As never before in the history of American business, ethicists are questioning the morality of corporate boards voting their CEOs outsize compensation packages. But as the Pacific Press case showed, Adventists don’t like being called to account about their ethics. One church leader back then argued, “…as Adventists we are disturbed and ashamed to see employed the kinds of approaches of activism seen in the world outside the Church, approaches that would seek to force or coerce those with whom women mutually serve in God's work to achieve such ends.… This, we believe, negates the very spirit and goals of Christian ethics.” Christian ethics, by this definition, is what we decide to do, not what we should do, and never what ethicists or lawmakers tell us to do. Perhaps that’s why this particular ethical question, such a hot topic in the business world, seems not to have been raised by Adventist healthcare’s own ethicists, who’ve diplomatically stayed on more familiar ground like abortion and euthanasia.
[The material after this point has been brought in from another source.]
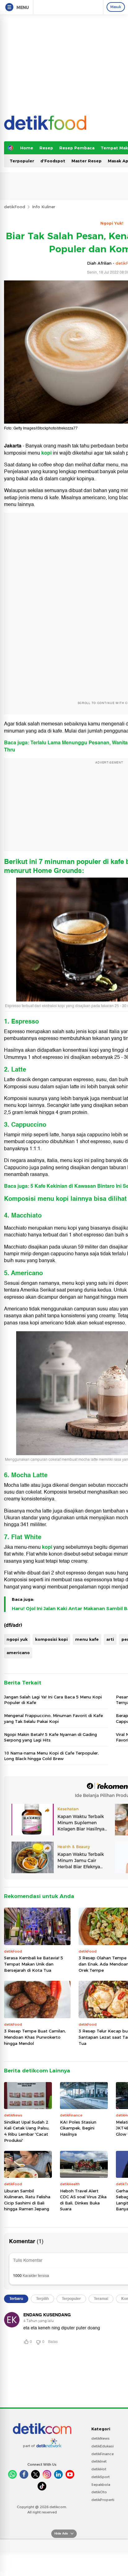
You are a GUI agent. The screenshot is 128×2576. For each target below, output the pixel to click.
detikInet (99, 2461)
Please understand, these healthcare leaders are not evil. They are good and dedicated Seventh-day Adventists. They just inhabit a cozy subculture in the church in which all this seems right, even inevitable. They’ve tried not to upset people by calling attention to their enrichment. If any of those ordained denominational leaders on the boards noticed, they too kept the secret. For it’s just business, and darn good business at that, business we can’t do without, business that gives us money and self-esteem at the very time our church is weakening across much of the NAD territory. Plus, jealousy is an ugly thing, and none of us want to be accused of it.
So if the Adventist constituency wants a different scheme of money management in church institutions, they’ll need to make that known (though they’ve not been especially good at holding leaders accountable in the past). But if someone pulls the plug on the Adventist money machine, the outcome might not be what we’d like. The horse has left the barn, and things may not turn out well for the church if we try to put it back in again. Meaning it’s not impossible that one day we’ll wake up to realize our name is more valuable as a business than as a church.
 Kettering, Centerville, and Miamisburg
 I am not aware that my conference, union, or division president gets compensation or anything else under another name—perqs, bonuses, or gifts, above the table or under it—from the massive healthcare systems in our territory, although it’s a question someone probably should ask.
 There’s a worrying side to this, though: what happens to church finances if healthcare ceases to be so profitable?
 Are these leaders as concerned about excellent pay for the rank and file as they are for their own? I know of at least one institution where, not that many years ago, the non-management workers were paid below-scale wages with the excuse that they were doing the Lord’s work and should sacrifice. Is that argument still being used in Adventist healthcare institutions?
 Though I’m told by reliable sources that the senior pastors of some hospital churches get substantial perqs from Adventist healthcare. How can the pastor provide pastoral care to the hospital CFO over golf if he’s not a member of the same country club? Doesn’t he have to wear suits and drive a car that won’t embarrass the CEO? It only makes sense.